Turn the records from the line with "Task: Select the blue" through the line with "Action: click(254, 318)" into a numbered list, with no blank lines. Include only those lines.

--- START OF INFORMATION SUPPLIED ---

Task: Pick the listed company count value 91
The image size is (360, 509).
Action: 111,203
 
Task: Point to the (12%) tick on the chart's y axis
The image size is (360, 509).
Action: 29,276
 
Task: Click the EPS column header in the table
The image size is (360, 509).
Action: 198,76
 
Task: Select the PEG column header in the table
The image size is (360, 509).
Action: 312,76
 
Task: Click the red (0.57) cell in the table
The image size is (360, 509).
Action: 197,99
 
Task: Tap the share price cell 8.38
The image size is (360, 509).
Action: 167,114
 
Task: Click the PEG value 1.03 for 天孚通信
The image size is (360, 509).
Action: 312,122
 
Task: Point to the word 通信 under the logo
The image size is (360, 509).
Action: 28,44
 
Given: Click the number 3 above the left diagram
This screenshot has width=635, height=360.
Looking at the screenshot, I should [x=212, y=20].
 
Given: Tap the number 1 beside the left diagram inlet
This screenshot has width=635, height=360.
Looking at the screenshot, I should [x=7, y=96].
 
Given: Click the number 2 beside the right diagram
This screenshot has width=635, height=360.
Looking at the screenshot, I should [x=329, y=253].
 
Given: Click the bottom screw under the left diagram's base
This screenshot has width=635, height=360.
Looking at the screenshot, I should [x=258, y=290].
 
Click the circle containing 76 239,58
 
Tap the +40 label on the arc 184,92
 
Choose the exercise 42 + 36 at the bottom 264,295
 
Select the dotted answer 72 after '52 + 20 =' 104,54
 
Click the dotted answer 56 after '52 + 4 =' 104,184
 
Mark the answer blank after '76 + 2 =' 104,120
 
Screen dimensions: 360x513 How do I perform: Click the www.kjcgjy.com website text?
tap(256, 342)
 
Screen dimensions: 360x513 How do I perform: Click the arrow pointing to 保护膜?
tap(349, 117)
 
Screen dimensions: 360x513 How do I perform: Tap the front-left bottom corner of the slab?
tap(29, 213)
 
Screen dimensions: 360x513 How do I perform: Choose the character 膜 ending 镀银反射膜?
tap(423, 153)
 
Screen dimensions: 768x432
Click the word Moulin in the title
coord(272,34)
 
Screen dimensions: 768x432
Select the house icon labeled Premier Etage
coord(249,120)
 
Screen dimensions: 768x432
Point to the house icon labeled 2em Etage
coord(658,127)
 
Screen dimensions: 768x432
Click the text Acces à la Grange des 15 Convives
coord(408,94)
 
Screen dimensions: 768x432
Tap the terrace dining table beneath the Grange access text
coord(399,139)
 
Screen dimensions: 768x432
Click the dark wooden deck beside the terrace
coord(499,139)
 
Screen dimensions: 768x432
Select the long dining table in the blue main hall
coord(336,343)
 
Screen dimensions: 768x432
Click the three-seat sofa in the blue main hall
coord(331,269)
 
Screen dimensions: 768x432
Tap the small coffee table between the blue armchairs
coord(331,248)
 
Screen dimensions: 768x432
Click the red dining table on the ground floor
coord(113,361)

--- END OF INFORMATION SUPPLIED ---
--- START OF INFORMATION SUPPLIED ---

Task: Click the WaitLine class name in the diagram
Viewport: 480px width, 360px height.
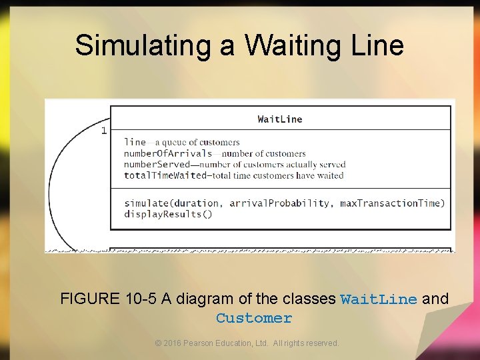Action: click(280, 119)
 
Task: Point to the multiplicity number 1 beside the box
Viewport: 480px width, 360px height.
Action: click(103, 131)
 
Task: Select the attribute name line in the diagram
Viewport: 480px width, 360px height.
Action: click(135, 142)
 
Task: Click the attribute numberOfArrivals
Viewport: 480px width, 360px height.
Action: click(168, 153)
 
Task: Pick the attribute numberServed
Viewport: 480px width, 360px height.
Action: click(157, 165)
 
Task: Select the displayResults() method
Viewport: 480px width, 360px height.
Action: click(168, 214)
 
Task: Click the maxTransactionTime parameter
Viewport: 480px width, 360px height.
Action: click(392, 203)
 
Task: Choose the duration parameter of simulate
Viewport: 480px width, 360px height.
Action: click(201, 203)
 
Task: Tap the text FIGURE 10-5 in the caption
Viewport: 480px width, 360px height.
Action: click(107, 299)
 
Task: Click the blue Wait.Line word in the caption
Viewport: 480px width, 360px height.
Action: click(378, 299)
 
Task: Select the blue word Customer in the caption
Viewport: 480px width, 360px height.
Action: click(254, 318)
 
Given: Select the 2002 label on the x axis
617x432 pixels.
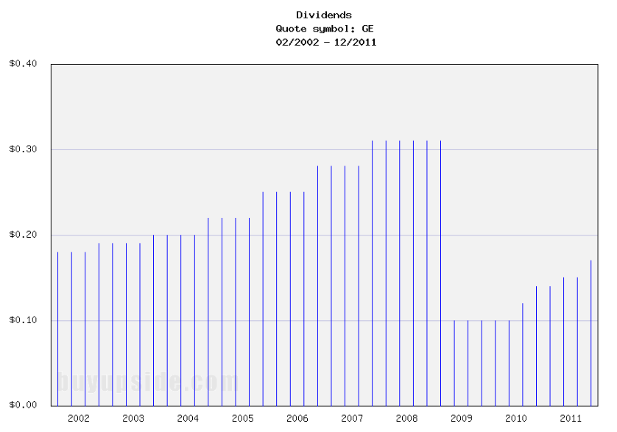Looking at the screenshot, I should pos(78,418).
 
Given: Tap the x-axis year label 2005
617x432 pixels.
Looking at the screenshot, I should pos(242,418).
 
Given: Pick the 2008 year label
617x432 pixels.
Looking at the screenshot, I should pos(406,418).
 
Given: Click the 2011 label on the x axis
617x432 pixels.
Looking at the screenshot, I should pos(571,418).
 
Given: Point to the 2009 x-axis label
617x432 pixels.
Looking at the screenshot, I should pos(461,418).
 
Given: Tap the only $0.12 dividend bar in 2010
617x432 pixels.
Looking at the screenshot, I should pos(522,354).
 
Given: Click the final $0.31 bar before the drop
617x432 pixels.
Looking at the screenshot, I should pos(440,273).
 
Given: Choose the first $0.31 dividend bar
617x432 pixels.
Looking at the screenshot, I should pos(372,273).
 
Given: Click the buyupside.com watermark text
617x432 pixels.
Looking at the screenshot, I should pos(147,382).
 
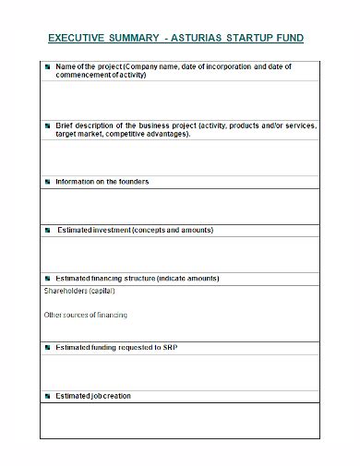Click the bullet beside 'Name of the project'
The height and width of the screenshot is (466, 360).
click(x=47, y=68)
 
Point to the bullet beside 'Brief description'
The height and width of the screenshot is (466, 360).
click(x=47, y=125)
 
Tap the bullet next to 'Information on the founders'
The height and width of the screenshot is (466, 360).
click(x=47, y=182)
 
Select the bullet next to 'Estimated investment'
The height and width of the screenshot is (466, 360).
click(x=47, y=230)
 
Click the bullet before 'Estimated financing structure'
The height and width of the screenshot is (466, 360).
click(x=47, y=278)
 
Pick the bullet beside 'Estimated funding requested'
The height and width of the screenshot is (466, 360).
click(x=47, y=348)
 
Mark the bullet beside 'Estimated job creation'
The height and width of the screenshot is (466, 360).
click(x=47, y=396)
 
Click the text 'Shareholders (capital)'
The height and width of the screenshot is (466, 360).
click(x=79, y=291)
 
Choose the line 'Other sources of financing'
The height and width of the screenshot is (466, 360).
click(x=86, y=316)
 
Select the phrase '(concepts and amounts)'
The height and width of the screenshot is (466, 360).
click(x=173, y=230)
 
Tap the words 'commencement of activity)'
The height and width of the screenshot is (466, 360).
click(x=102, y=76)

--- END OF INFORMATION SUPPLIED ---

ANSWER TO THIS PROBLEM>
1. Task: Select the blue word Customer in the caption
2. Viewport: 480px width, 360px height.
3. Action: click(254, 318)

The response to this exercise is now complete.